El cuidado de los detalles, un importante valor añadido

Cómete Córdoba

Bar Clandestina. Dirección: Avenida Virgen de las Angustias, 45. Teléfono 957 08 27 66.

María Bueno y María del Mar Díaz-Miguel, en su local, el Clandestina.
María Bueno y María del Mar Díaz-Miguel, en su local, el Clandestina.
R. C. Linares

28 de octubre 2016 - 01:00

Además de su vocación, María Bueno y María del Mar Díaz-Miguel, hicieron de la hostelería su forma de vida y el campo en que decidieron formarse. Es por ello que estas dos jóvenes emprendedoras cordobesas aparcaron sus trabajos para adquirir formación en el sector hostelero e incluso decidieron viajar al extranjero para ampliar horizontes. La experiencia adquirida se plasmó hace menos de dos meses en el Clandestina, un bar que en poco tiempo ya destaca por la calidad de sus desayunos, sus tapas y su decoración alternativa.

-¿Cómo surge la idea del Clandestina?

-Llevamos abiertos apenas un mes y medio. El Clandestina surge de la idea de dos socias, mi compañera María del Mar y yo, a las que nos gusta mucho la hostelería. Tenemos bastante experiencia en este campo, en el que hemos trabajado y nos hemos formado estudiando. Después de terminar nuestros estudios estuvimos en Inglaterra trabajando para coger experiencia e ideas en este campo y de vuelta en Córdoba nos surgió la oportunidad de montar este negocio.
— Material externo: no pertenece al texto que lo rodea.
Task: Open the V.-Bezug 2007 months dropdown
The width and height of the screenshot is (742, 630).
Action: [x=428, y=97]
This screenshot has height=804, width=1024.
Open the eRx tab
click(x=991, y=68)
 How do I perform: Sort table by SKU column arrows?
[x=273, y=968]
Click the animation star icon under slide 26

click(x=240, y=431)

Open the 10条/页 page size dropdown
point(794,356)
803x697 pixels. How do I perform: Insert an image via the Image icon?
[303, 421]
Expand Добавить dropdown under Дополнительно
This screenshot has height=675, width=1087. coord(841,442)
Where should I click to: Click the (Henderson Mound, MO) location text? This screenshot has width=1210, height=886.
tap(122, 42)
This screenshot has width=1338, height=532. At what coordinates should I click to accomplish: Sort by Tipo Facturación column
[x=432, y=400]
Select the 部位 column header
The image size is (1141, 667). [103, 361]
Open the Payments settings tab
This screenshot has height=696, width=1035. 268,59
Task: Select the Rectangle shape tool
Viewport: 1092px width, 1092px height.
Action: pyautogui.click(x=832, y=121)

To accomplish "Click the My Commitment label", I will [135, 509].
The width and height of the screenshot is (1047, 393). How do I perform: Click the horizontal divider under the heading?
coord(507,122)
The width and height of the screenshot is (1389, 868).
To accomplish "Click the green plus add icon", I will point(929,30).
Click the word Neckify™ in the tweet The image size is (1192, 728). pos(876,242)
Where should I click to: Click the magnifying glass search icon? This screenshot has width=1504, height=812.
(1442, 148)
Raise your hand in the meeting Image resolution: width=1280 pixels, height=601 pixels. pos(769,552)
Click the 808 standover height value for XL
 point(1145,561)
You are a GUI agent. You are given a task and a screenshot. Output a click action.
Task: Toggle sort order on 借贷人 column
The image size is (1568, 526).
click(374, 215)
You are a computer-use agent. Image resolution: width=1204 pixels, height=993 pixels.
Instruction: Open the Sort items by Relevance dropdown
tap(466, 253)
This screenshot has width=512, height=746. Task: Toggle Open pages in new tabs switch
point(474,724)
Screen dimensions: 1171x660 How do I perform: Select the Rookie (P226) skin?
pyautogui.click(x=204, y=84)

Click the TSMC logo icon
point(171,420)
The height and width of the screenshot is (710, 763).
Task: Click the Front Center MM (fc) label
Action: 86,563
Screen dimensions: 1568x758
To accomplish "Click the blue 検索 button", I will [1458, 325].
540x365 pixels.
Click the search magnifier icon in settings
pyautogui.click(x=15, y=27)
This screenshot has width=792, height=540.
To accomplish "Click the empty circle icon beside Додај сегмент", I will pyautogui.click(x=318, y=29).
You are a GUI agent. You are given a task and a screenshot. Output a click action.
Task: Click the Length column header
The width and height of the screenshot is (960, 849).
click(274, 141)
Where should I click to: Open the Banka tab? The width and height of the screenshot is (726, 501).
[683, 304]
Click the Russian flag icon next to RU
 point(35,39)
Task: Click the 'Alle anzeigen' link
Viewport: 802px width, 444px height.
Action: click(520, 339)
-¿Cuál es el toque distintivo de vuestro local?

-El Clandestina es un bar más alternativo, que se sale un poco de la clásica gastronomía de Córdoba. La mayoría de los establecimientos en la ciudad, tanto en su decoración como en su cocina, son más tradicionales y quisimos innovar en ciertas cosas, montar un local diferente, alternativo, mezclando un poco esa idea con lo que también gusta aquí.

-¿Qué encuentra el que entre al Clandestina por primera vez?

-El Clandestina es un bar de tapas. Enfocamos mucho nuestro negocio a los desayunos, en los que tenemos bastante variedad. Ofrecemos zumos naturales, cereales, tenemos diferentes tipos de panes... En definitiva algo más variado y sobre todo saludable de lo tradicional. Además a la hora de las tapas tenemos una carta variada que se ofrece gratis con la consumición, aparte de nuestra carta de cocina. Vamos cambiando tapas e introduciendo nuevas, pero siempre el cliente tiene la opción de elegir. Todo esto dentro de una buena relación calidad-precio, con tapas desde dos euros y medio de una calidad muy buena.

-¿Cómo reacciona el cordobés medio a estas nuevas ideas?

-La verdad que muy bien. En el poco tiempo que llevamos con el local abierto la respuesta es positiva. De hecho, una de nuestras especialidades, que es el salmorejo de remolacha, ha desplazado ya al tradicional, porque la gente lo demanda muchísimo. La gente que nos conoce nos dice que hacíamos falta por aquí, que damos algo que otros no daban.

-¿Creéis necesaria la innovación en la hostelería cordobesa?

-Yo creo que sí, no sólo en la cocina, sino en todo, es bueno cambiar un poco. En el Clandestina eso se ve en el diseño del bar, un poco más alternativo. Y luego nos adaptamos a la clientela y trabajamos mucho con los distintos intolerantes a ciertos alimentos o las alergias. Lo que queremos destacar es la importancia de cuidar los detalles, nos gustan las cosas bien hechas, limpias y bien presentadas.

-El Clandestina va más allá de un simple negocio de hostelería.

-Así es, también queremos proponer a los distintos colectivos de la ciudad que se animen a hacer actividades en el local. Para ello hemos hecho un concurso de poesía para los jóvenes, disponemos de un mural para artistas gráficos que estén empezando y quieran exponer sus trabajos. Y hemos hablado con un coach para empezar a hacer actividades conjuntas. Estamos abiertas a ideas de este tipo.